Emotion Analysis and Transfer for Facial Expressions and Body Movements
Introduction
This research project focuses on the intersection of human-computer interaction (HCI) and generative animation, specifically exploring how to synthesize and control emotional expression across multimodal data [Stef et al. SKIMA2018]. By leveraging advanced machine learning architectures like StarGAN, the work [Chan et al. CGVC2020, Chan and Ho Computers2021] evolves from early data-driven techniques for relative emotion strength in 3D character motion [Ho et al. D2AT2017, Chan et al. CAVW2019, Irimia et al. MIG2019] to sophisticated frameworks for full-body and hand-specific animation. The research addresses a critical gap in digital communication: the ability to automatically translate emotional nuances - such as varying intensities and cross-domain styles - into realistic 3D movements and facial expressions.

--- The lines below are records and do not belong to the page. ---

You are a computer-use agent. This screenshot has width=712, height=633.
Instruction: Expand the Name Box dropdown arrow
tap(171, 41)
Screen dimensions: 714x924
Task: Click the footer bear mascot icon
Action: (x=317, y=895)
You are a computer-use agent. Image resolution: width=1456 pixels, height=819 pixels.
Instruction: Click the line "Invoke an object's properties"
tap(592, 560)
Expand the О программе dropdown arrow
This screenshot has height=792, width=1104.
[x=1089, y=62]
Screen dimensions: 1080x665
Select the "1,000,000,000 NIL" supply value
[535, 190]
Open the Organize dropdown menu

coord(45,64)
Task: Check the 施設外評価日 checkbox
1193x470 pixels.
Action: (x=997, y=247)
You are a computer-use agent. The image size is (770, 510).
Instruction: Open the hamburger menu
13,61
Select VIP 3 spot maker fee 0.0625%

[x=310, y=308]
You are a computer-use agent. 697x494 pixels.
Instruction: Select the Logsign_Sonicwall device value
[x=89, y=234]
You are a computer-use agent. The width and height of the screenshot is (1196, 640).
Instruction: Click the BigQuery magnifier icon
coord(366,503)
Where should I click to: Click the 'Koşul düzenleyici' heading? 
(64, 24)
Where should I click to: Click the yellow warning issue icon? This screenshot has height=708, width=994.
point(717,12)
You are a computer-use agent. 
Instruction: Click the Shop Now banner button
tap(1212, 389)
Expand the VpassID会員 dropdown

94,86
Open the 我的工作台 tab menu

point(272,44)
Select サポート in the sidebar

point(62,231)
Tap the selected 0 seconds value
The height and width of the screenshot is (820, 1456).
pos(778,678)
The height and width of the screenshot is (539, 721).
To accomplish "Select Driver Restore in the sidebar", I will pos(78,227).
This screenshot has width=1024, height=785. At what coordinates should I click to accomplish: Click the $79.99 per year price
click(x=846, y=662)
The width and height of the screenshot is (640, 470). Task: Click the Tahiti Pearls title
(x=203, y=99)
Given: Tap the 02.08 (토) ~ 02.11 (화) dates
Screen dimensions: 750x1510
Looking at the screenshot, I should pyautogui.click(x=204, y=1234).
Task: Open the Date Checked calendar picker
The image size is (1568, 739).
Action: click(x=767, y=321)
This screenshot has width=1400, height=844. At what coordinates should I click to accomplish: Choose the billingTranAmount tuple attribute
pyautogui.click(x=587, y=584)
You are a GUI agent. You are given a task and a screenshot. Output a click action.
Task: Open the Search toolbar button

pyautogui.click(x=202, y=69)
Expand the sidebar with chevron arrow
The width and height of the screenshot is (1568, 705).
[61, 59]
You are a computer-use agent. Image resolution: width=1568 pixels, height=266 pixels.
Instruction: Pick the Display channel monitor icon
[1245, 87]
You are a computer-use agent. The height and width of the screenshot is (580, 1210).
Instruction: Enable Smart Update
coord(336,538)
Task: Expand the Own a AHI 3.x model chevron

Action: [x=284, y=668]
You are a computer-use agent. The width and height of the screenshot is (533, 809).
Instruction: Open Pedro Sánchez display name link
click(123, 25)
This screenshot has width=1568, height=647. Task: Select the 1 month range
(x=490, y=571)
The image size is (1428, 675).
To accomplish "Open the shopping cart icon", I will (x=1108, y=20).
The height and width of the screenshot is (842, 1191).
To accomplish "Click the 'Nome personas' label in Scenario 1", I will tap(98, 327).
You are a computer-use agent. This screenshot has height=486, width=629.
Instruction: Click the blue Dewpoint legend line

Building on this foundational work in synthesis, the project also examines the interpersonal and social dimensions of emotional data. With the introduction of EmotiV [Zhang et al. CHI2026], the research transitions from generating isolated animations to facilitating automatic emotion sharing in collaborative environments, such as online co-watching. By integrating facial expression recognition with real-time feedback loops, the project aims to create more empathetic and immersive digital experiences. Ultimately, this body of work seeks to harmonize technical precision in multimodal synthesis with the practical human need for authentic, shared emotional connection in virtual spaces.